Je n’ai rien écrit hier 19, parce que j’avais une fièvre violente. Nous sommes accablés de contre-temps dans notre tripot. Un oncle d’un acteur s’est avisé de mourir ; nous voilà tout dérangés. Notre spectacle se démanche comme le vôtre : vous perdez Grandval[1] ; on dit que Mlle Dumesnil va se retirer[2] ; il faut que tout finisse. Le théâtre de France avait de la réputation dans l’Europe, et c’était presque le seul de nos beaux-arts qui fût estimé ; il va tomber. On dit que M. le maréchal de Richelieu n’aura pas eu peu de part à cette révolution.

Je suis fâché que les autres comédiens, nommés jésuites, tombent aussi.
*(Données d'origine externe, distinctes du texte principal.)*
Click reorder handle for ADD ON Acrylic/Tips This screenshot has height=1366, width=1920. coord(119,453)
C’est une grande perte pour mes menus plaisirs. Les universités, jointes au parlement, vont établir un terrible pédantisme. Je n’aime pas les mœurs pédantes.

Nous devions jouer aujourd’hui Cassandre-Olympie et le Français à Londres[3]. Figurez-vous que milord Craff était joué par un Anglais qui s’appelle Craff ; mais, comme je vous l’ai dit, un maudit oncle nous dérange. Tout ce que nous pourrons faire, ce sera de répéter devant Lekain en habits pontificaux, afin qu’il juge. En attendant qu’on joue, il faut que je vous dise que je sais un gré infini à Collé d’avoir mis Henri IV sur le théâtre[4]. Son nom seul attirera tout Paris pendant six mois, et l’Opéra-Comique trouvera à qui parler.
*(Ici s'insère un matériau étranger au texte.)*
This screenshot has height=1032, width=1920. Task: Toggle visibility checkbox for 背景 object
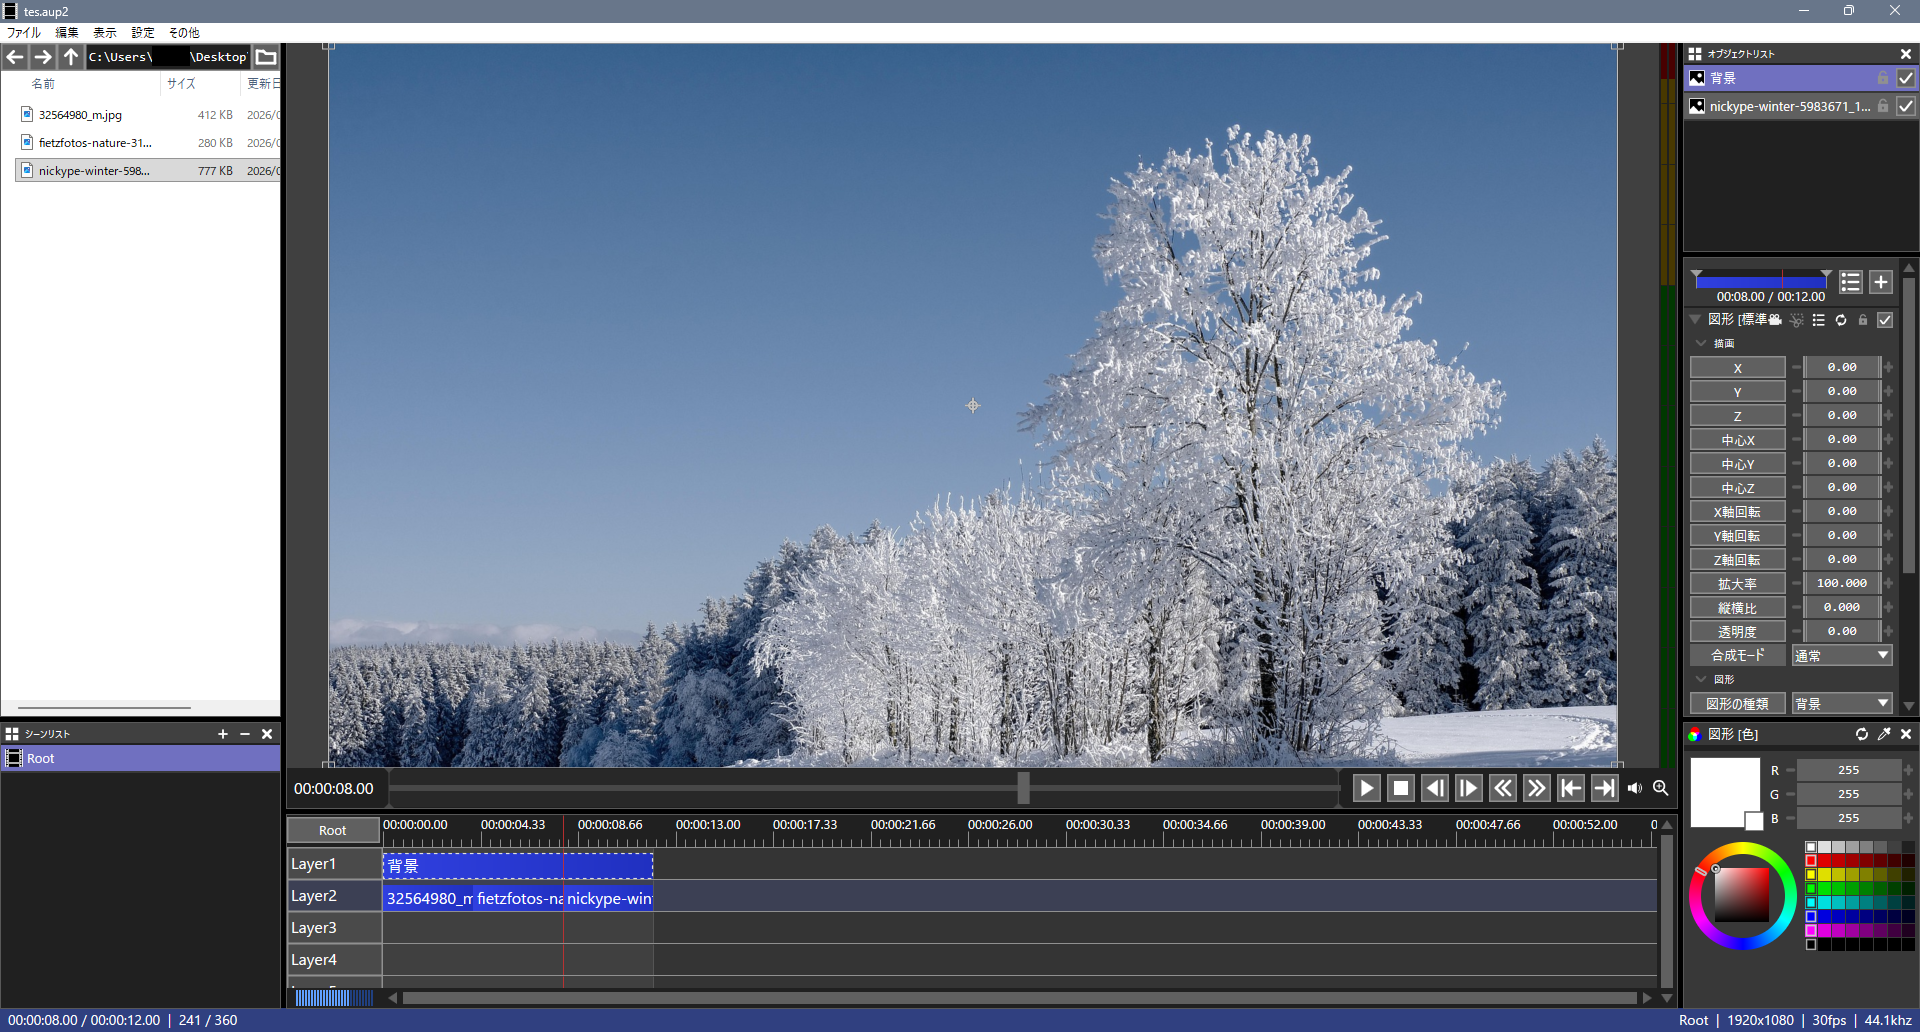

Voici la nuit ; on va jouer Cassandre et le Français à Londres, malgré tous les contre-temps : je vais juger.

Parlons d’abord de milord Houzey. Il est si plaisant de voir un Anglais du même nom jouer ce rôle que j’en ris encore, quoique je sois bien malade. Pour Cassandre, le porteur vous pourra dire si cela fait un beau spectacle, s’il y a de l’intérêt, si la fin est terrible, et si tout n’est pas hors du train ordinaire, depuis le commencement jusqu’à la fin. Je voulais lui donner la pièce pour vous l’apporter ; mais j’ai senti à la représentation qu’il y avait plus d’une nuance à donner encore au tableau. Tout ce que

  1. Grandval (voyez tome XXII, page 69) se retira en effet du théâtre en 1762, mais il y rentra en 1764, et se retira définitivement en 1768 ; il est mort en 1784.
  2. Mlle Dumesnil ne se retira qu’en 1775 ; voyez tome XXXVI, page 218.
  3. Comédie de Boissy, jouée en 1727.
  4. Le 6 janvier 1763 on avait donné à Bagnolet, sur le théâtre du duc d’Orléans, une représentation de la Partie de chasse de Henri IV, comédie de Collé, qui fut imprimée dès 1766, mais dont on ne permit pas la représentation sur les théâtres publics tant que régna Louis XV.